***** AVAILABLE DATA
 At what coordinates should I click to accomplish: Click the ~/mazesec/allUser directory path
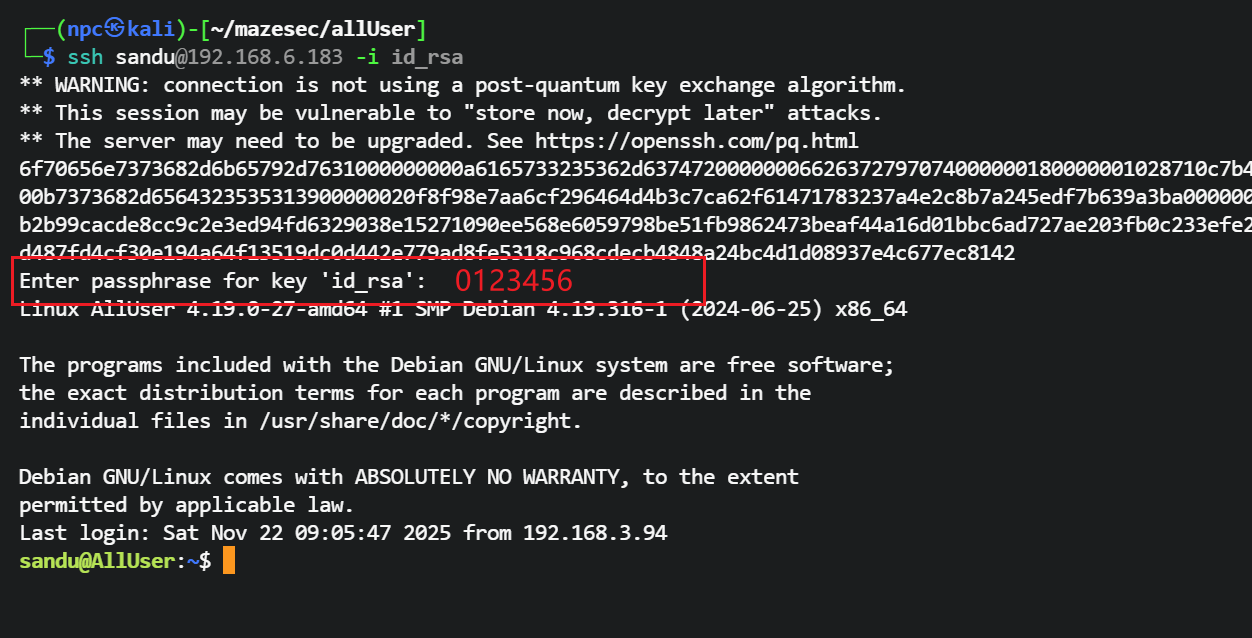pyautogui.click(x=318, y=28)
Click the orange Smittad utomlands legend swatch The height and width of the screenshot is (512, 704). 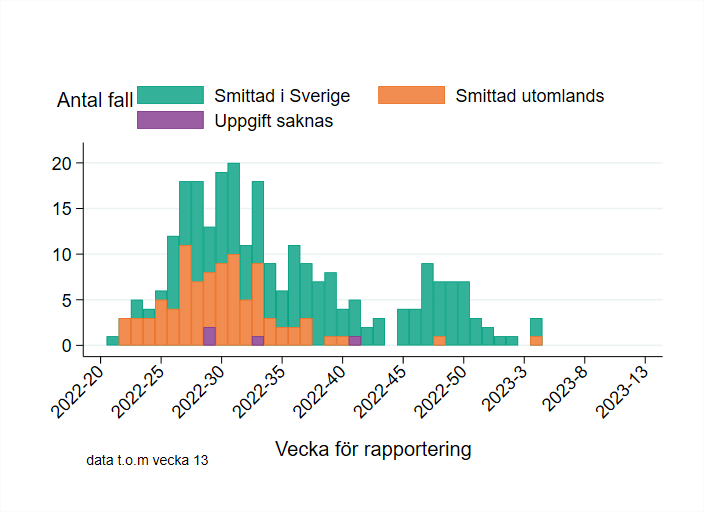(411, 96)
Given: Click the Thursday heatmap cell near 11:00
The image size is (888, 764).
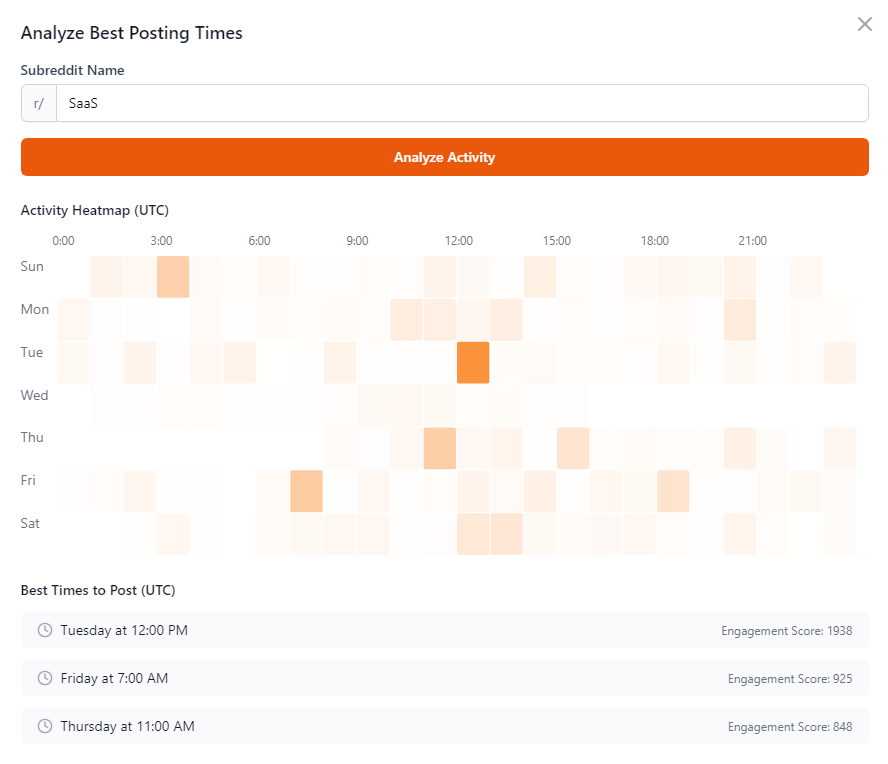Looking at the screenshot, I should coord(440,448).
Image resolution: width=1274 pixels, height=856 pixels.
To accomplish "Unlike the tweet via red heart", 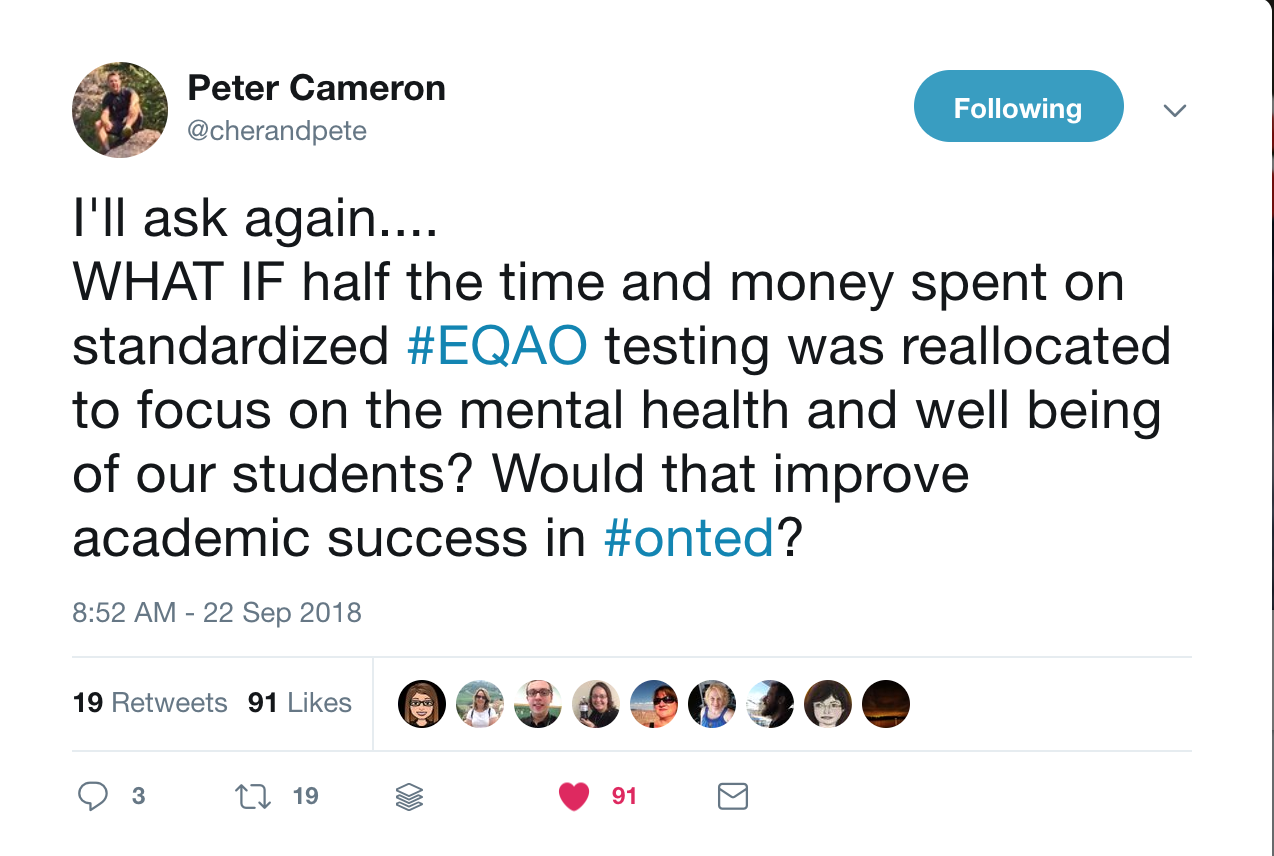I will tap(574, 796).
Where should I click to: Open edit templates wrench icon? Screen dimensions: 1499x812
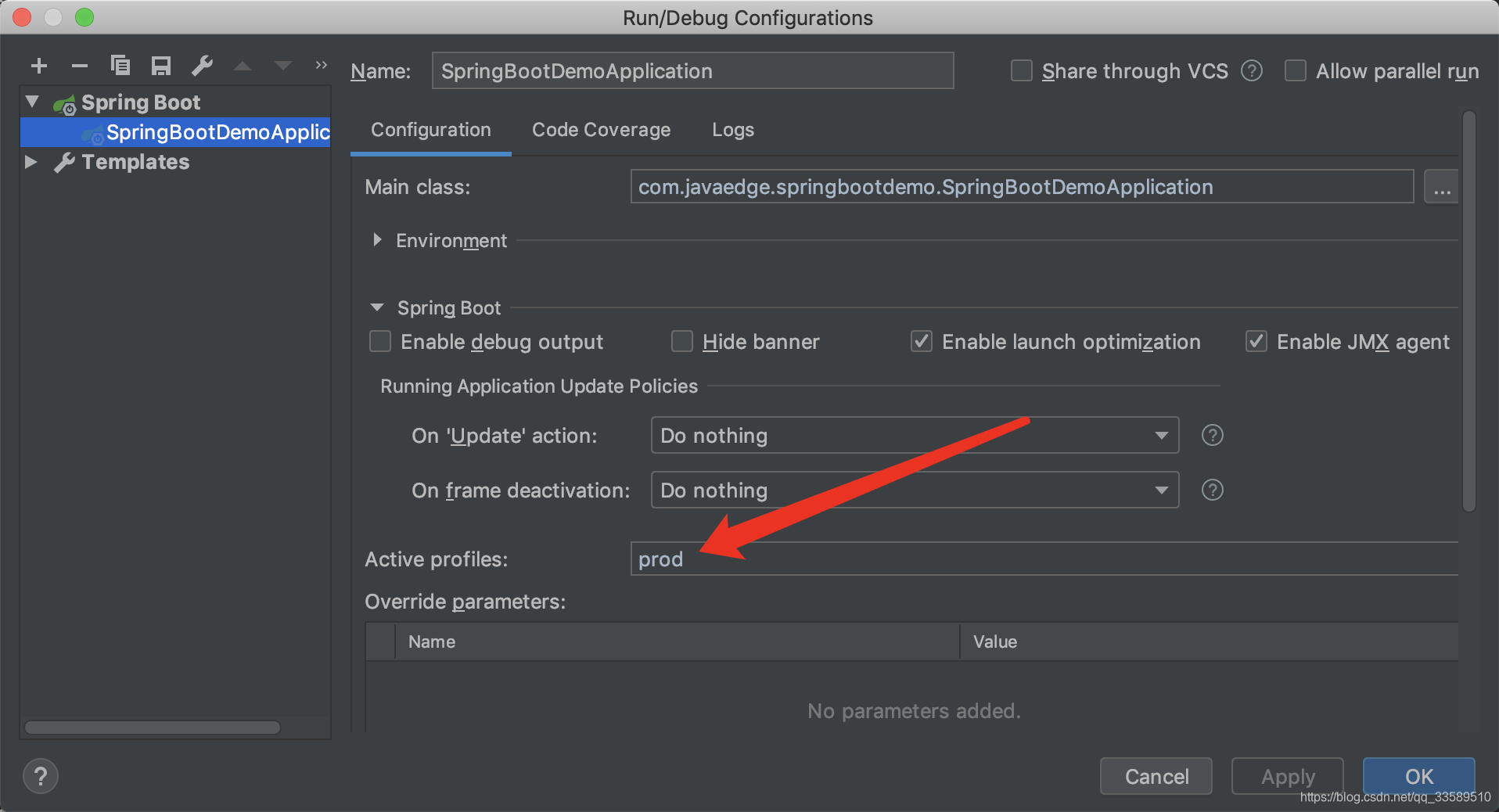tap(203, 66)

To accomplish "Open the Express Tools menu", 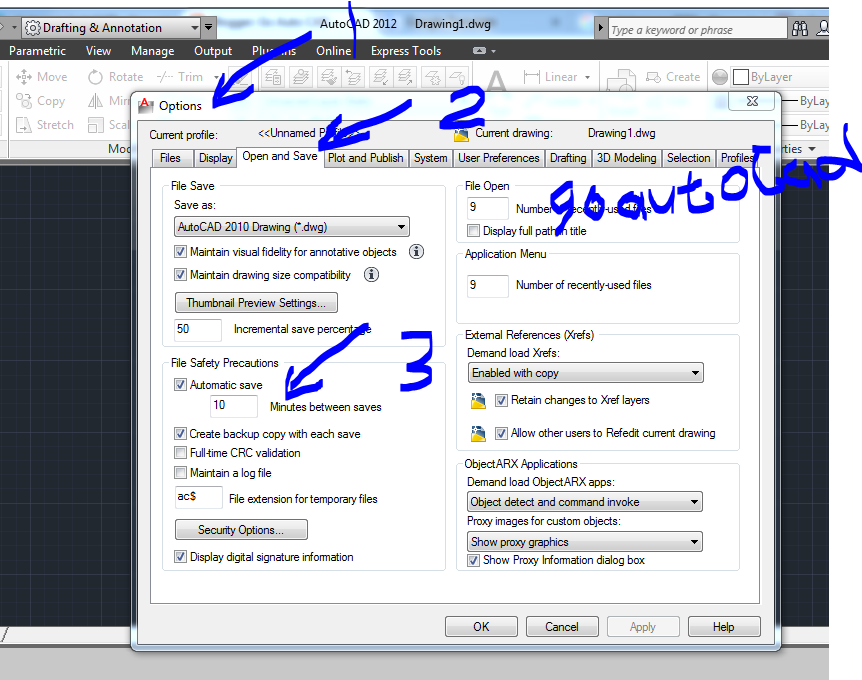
**********
* _REQUIRED WORK_
Write out again, exactly, each line from the one containing "Where should I" through the last line of the entries, and omit every picture.

* _RESULT_
Where should I click to: Open edit templates wrench icon? Screen dimensions: 1499x812
tap(203, 66)

To accomplish "Open the Express Tools menu", 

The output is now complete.